◆ WORK REQUEST ◆
Please keep the pictures out and write out exactly the lines from the first in the data below through the one containing "Given: Click the Hoy button", both included.

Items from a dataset
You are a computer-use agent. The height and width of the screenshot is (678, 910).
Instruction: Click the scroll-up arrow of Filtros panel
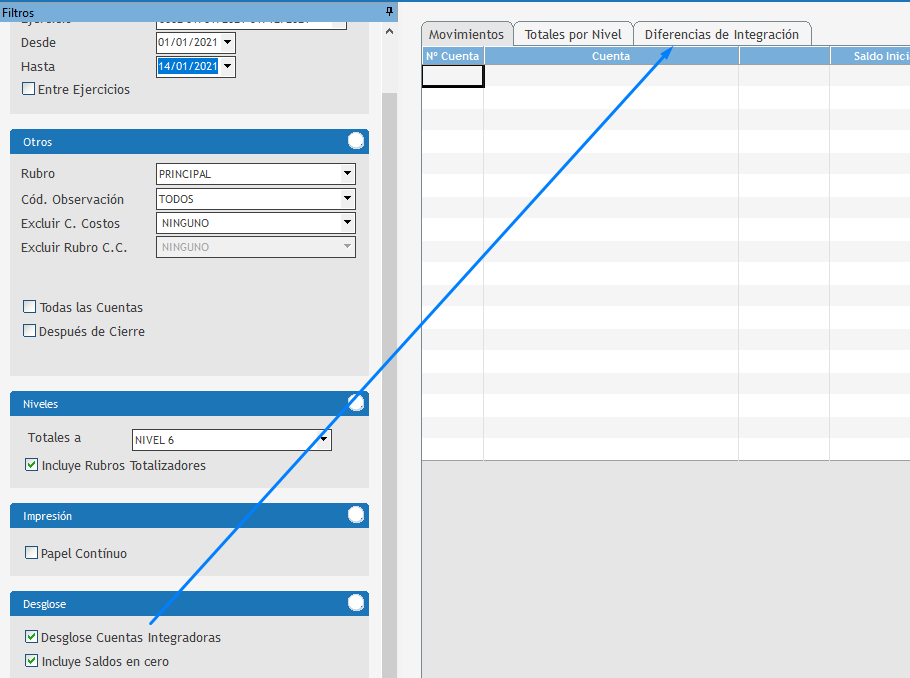pos(389,31)
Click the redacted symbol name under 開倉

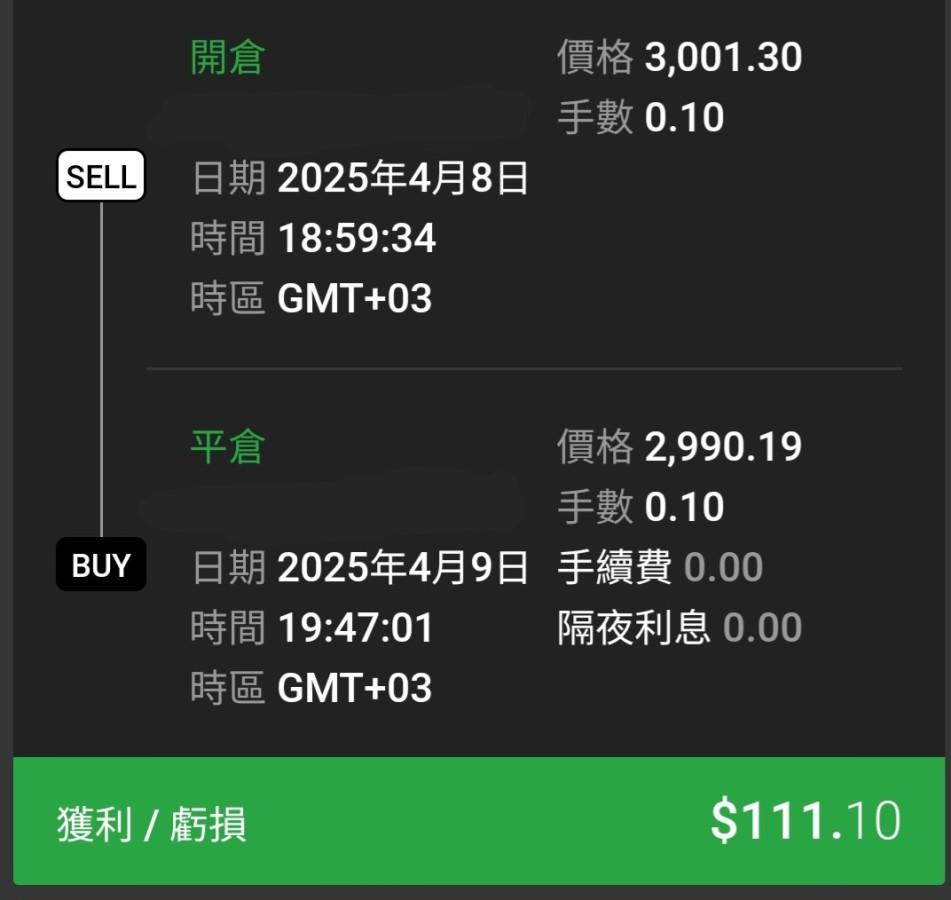(x=340, y=116)
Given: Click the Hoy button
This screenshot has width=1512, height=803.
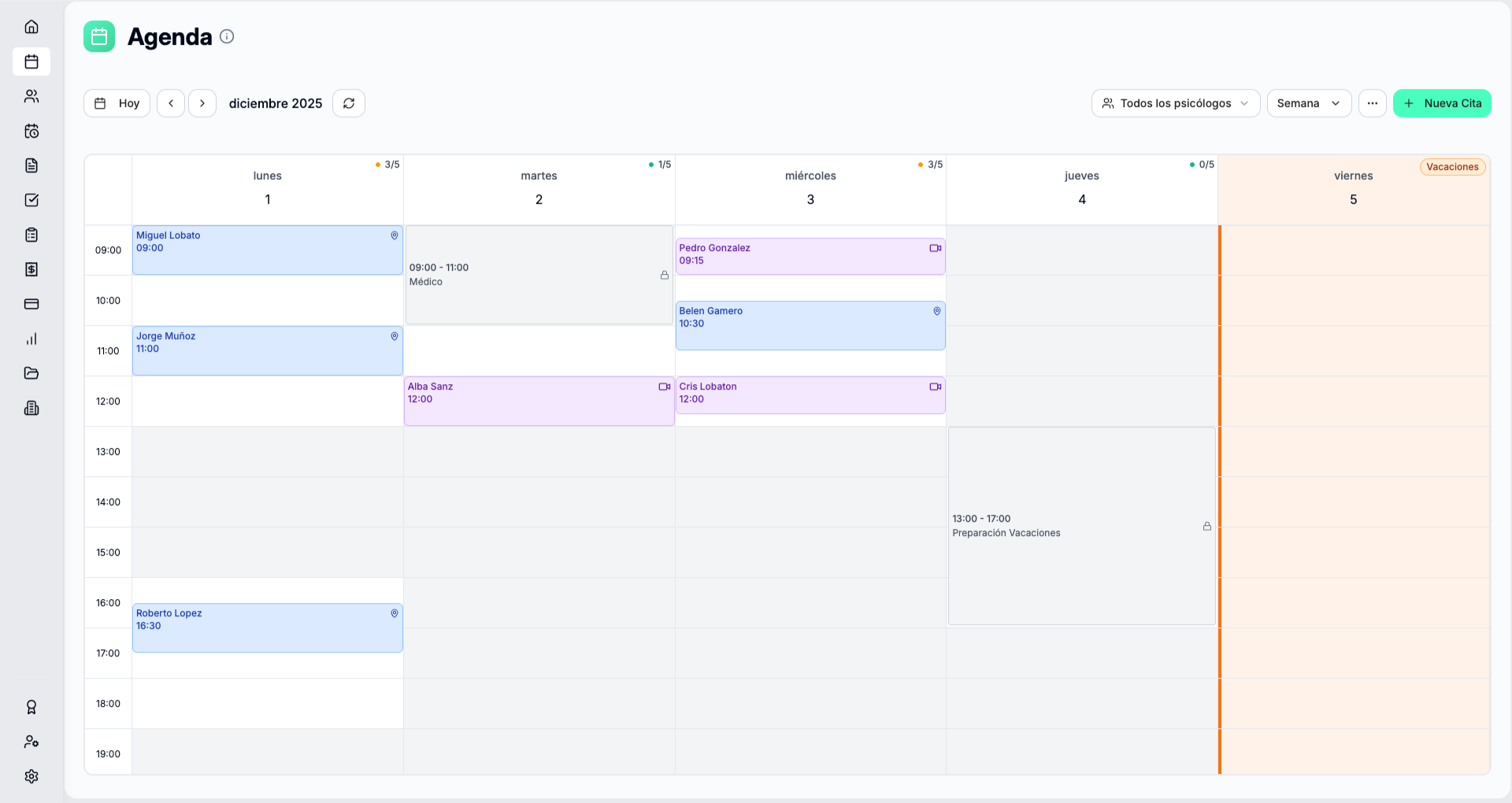Looking at the screenshot, I should coord(117,103).
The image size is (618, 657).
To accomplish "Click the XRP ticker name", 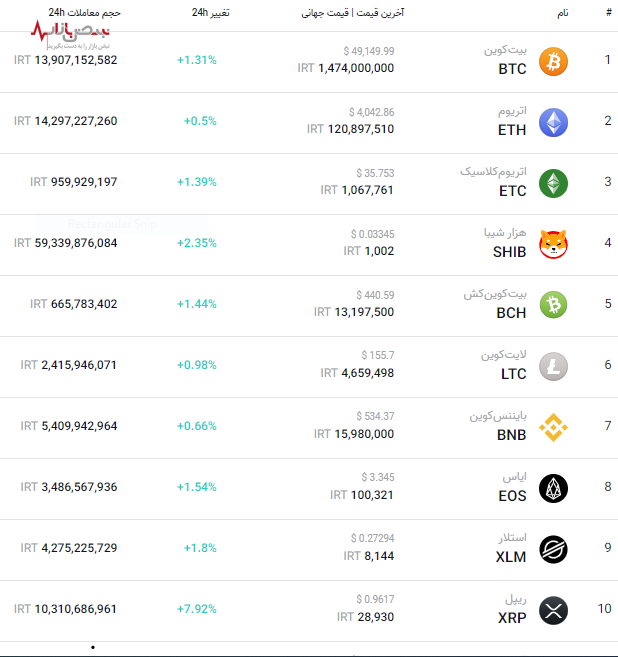I will coord(511,618).
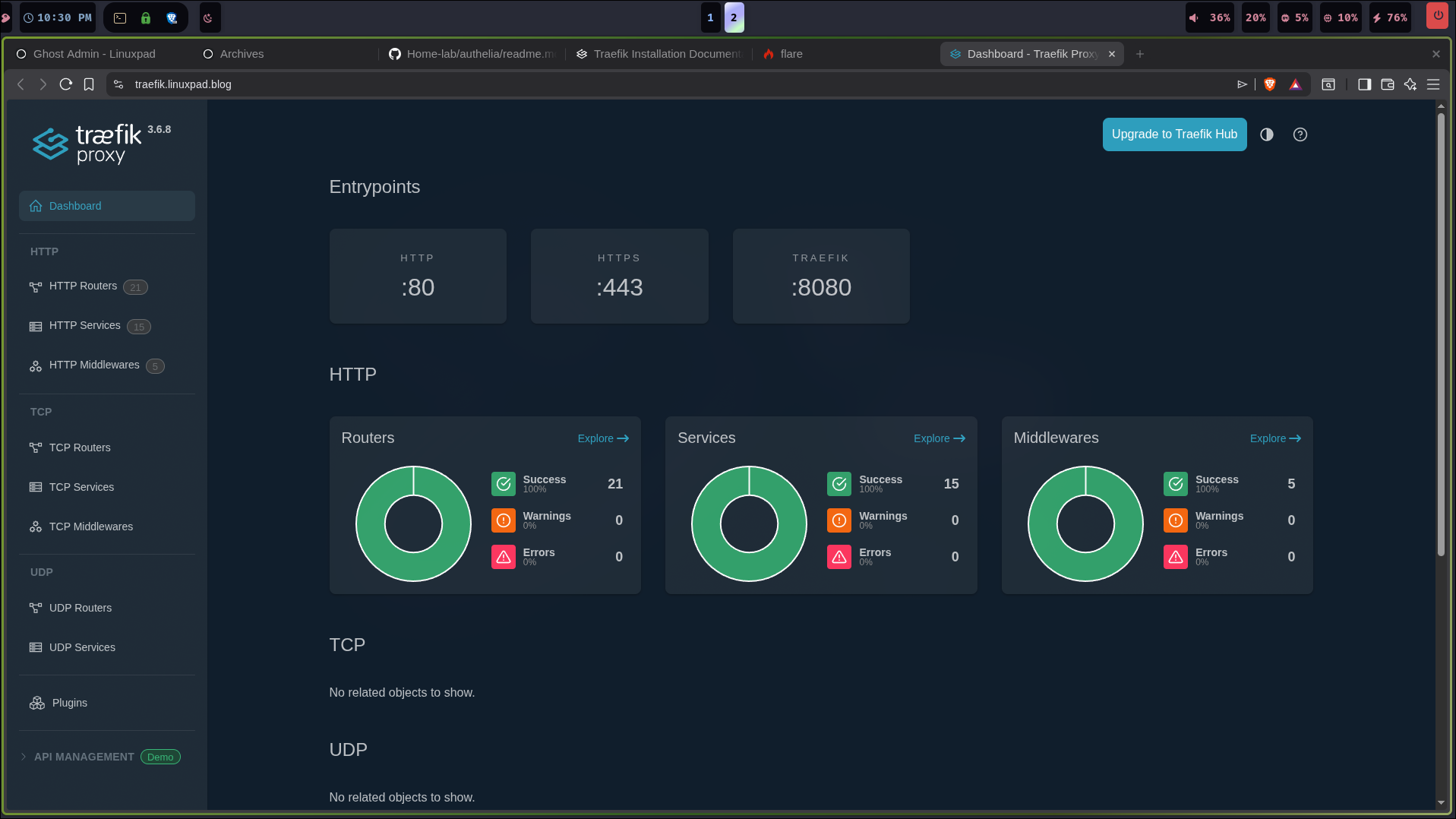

◆ THE COMPLETED TASK ◆
You are a computer-use agent. The height and width of the screenshot is (678, 910).
Instruction: Click the scroll-up arrow of Filtros panel
pos(389,31)
Click the redacted symbol name under 開倉

(x=340, y=116)
Given: Click the Hoy button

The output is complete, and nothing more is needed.